From the beginning, “Loki” was an odd addition to the MCU because it, like the recent “Black Widow” film, tried retroactively to give a back story and growth to a character who was already dead in the central MCU timeline. More intriguing, it repositioned a character who had been an antagonist and a foil to Avengers like his adopted brother, the Norse golden boy Thor, as the hero of his own story, one that undermined what we had already seen happen in the franchise.
By making another version of Loki a hero, the series itself is acting as a variant. In general, Marvel has been using its latest Disney+ shows to deviate from the often wearying, even oppressive, timeline that the films have established. These side stories open up the world to more subtle, interesting narratives: “WandaVision” and “The Falcon and the Winter Soldier” allowed their heroes to develop in terms of both superhero abilities and emotional depth.

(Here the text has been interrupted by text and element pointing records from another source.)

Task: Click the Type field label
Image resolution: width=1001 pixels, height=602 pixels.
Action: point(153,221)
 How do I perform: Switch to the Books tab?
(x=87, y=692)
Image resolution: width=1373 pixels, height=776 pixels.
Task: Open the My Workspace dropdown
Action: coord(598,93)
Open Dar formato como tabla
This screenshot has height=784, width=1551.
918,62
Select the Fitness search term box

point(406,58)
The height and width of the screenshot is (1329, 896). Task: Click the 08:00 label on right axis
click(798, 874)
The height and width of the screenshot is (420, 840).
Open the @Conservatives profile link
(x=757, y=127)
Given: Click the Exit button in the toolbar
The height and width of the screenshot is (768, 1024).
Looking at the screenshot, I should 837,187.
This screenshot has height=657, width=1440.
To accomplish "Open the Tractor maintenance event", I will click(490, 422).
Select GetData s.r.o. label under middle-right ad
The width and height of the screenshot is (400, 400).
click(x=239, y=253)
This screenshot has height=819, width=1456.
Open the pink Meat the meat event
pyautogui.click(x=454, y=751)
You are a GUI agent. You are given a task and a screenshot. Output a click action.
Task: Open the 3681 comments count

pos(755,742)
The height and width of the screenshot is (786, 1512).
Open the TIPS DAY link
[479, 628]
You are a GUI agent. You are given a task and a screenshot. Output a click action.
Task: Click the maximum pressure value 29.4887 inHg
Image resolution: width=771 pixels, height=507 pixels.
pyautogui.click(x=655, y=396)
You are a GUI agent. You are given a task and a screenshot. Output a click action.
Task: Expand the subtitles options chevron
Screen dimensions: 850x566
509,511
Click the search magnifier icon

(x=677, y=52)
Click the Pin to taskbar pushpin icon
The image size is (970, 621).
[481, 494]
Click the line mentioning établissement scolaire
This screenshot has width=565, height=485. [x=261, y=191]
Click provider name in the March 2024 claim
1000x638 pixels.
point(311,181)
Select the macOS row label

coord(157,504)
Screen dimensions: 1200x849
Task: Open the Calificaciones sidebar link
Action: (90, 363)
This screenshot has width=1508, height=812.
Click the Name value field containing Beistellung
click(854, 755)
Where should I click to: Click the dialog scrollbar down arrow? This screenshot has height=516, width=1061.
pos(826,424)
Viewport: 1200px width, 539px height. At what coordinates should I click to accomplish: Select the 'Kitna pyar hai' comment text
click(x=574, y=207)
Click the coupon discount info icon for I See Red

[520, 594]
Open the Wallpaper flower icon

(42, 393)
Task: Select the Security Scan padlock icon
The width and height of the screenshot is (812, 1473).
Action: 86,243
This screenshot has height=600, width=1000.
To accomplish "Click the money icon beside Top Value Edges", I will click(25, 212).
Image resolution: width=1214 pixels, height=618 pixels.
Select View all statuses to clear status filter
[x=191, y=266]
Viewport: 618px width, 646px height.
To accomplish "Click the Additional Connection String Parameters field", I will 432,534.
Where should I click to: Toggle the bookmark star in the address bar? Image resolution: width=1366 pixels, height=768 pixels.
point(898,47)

But whatever their divergences, these stories always end up leashed to the main MCU narrative: Marvel’s own inviolable timeline, which often yields an awkward result. “WandaVision” used its classic TV parodies to cleverly explore the contours of grief and emotional escapism until its “Avengers” adjacency apparently demanded a requisite explosive ending. Sam Wilson (Falcon) and Bucky Barnes (the Winter Soldier) wrestled with trauma and its consequences, but the specter of Captain America and the question of whether Sam would ultimately take up the shield took over the story in the end.
In “Loki,” the Asgardian discovers that everything is predestined, even his identity. Loki is supposed to be a villain, and he is supposed to lose. There are no other options. What the series asks is, how does a character whose purpose is simply to accentuate, by way of contrast, the strengths and flaws of others lead his own story?